**Exercise:** Copy out precisely the lines of the material that follows, beginning with the line containing "The height and" and ending with its last line; exclude pictures.

·····

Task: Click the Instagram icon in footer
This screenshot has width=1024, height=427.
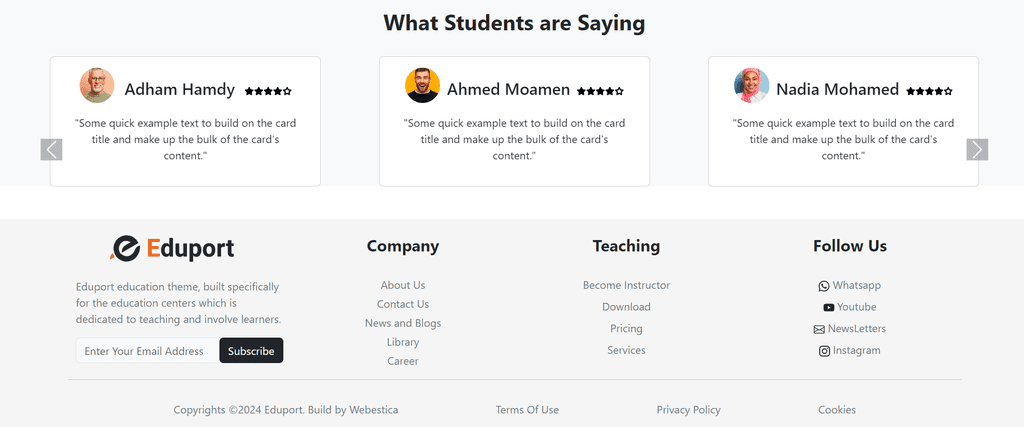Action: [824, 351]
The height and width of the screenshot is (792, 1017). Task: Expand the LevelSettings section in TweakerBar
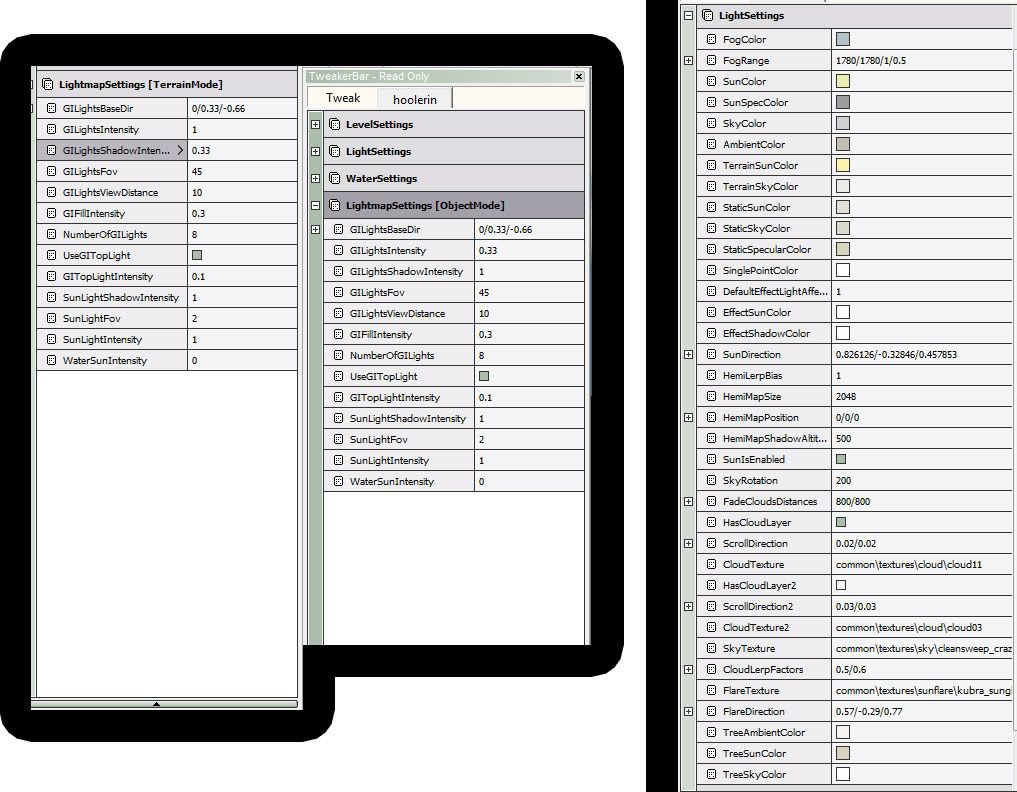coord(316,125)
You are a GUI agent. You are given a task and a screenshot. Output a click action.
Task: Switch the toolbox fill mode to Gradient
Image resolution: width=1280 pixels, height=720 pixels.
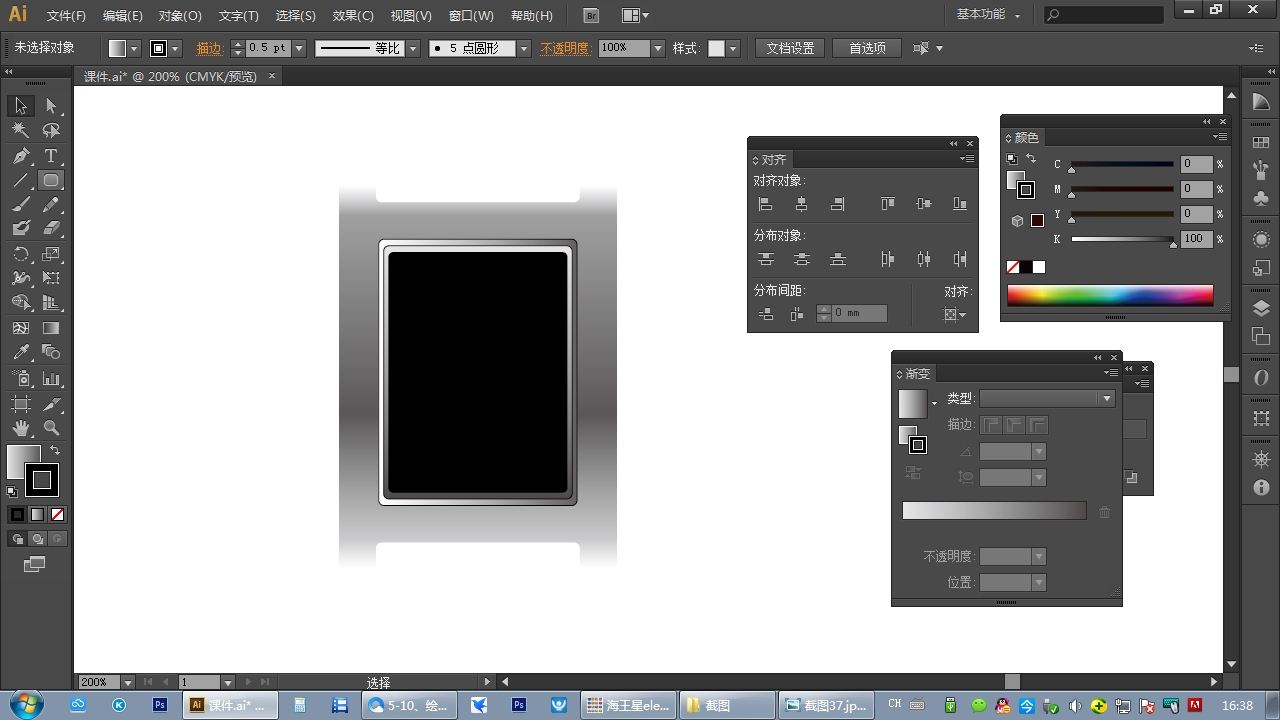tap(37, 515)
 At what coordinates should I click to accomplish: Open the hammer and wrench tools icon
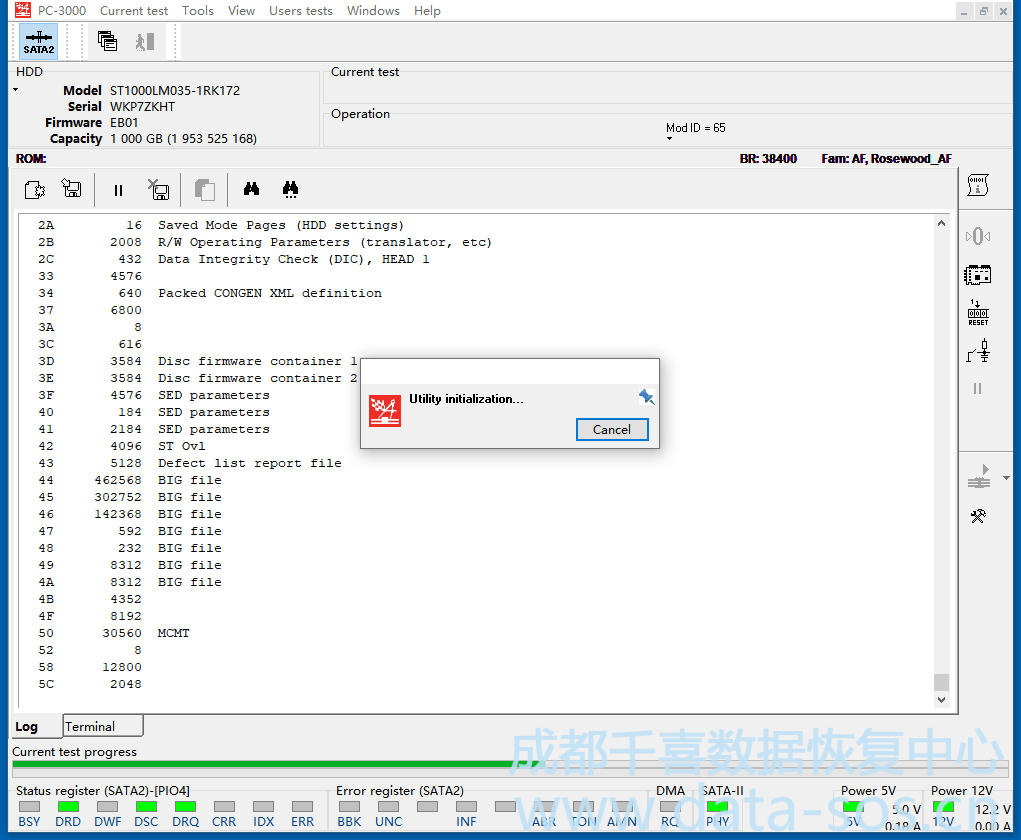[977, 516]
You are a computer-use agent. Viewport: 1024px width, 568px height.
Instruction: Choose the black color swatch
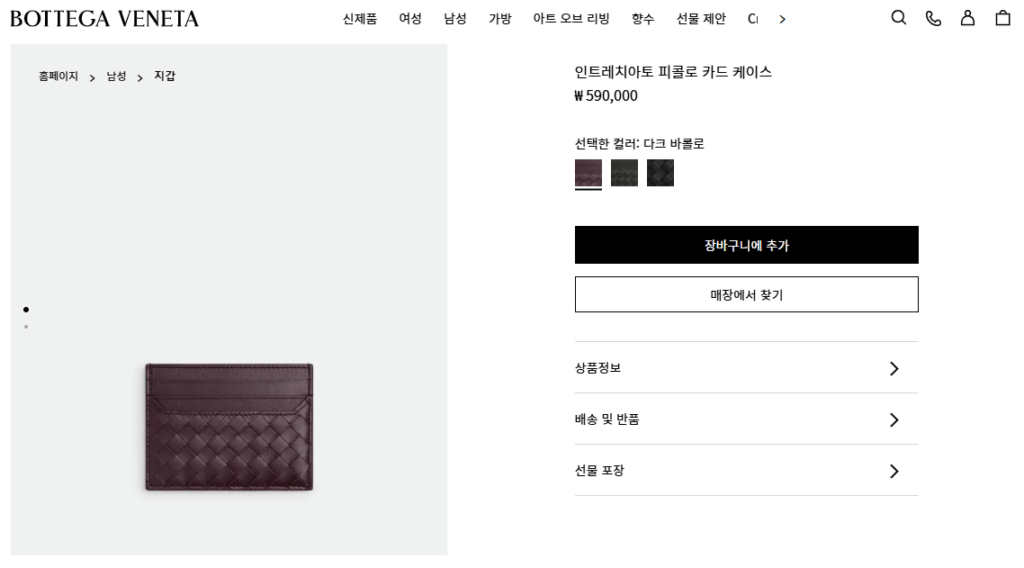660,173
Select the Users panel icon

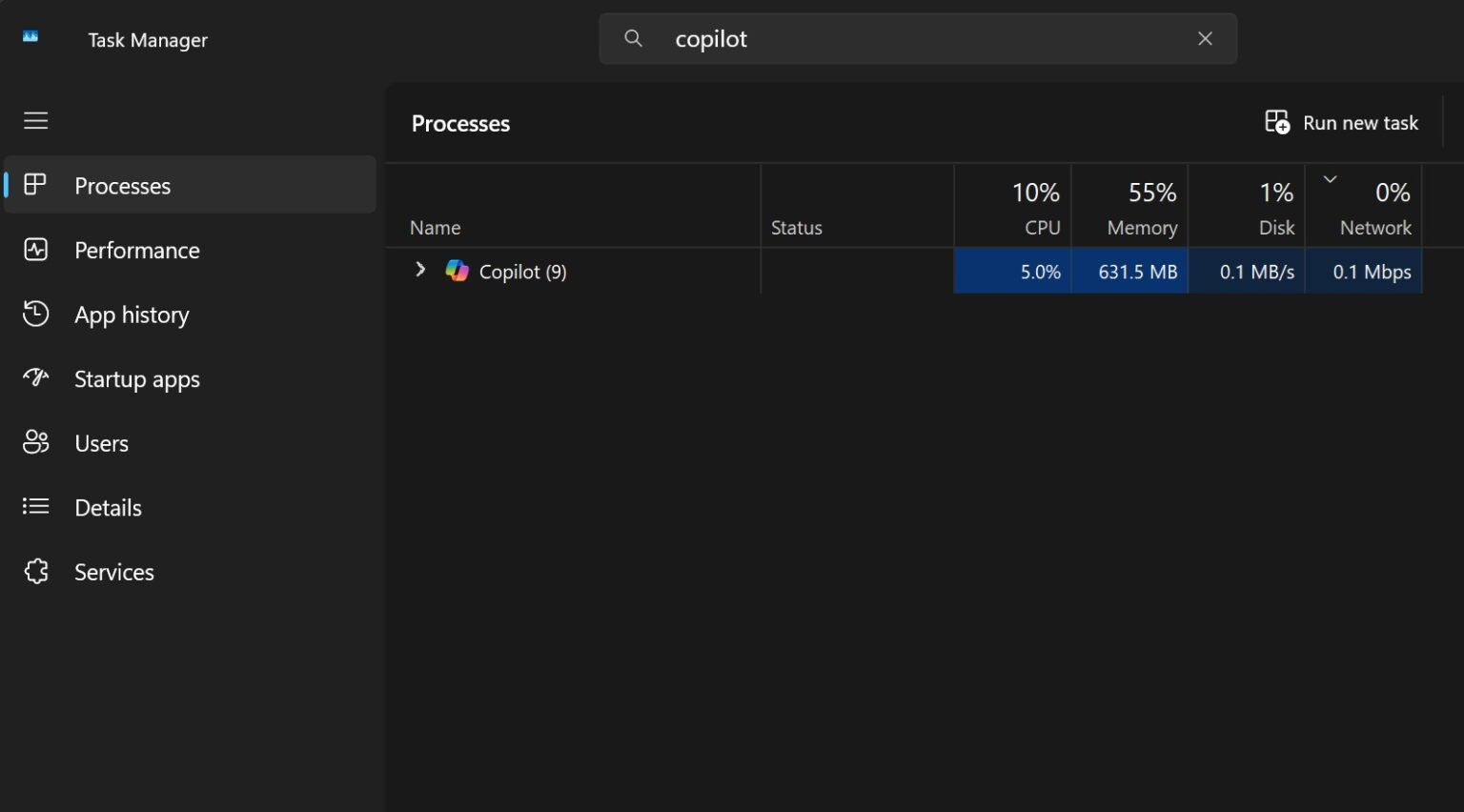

·····

**Result of this exercise:**
The height and width of the screenshot is (792, 1017). Task: Expand the LevelSettings section in TweakerBar
coord(316,125)
You are a GUI agent. You are given a task and a screenshot. Output a click action.
Task: Switch the toolbox fill mode to Gradient
Image resolution: width=1280 pixels, height=720 pixels.
tap(37, 515)
 At what coordinates should I click to accomplish: Open the hammer and wrench tools icon
[977, 516]
You are a computer-use agent. Viewport: 1024px width, 568px height.
Instruction: Choose the black color swatch
660,173
Select the Users panel icon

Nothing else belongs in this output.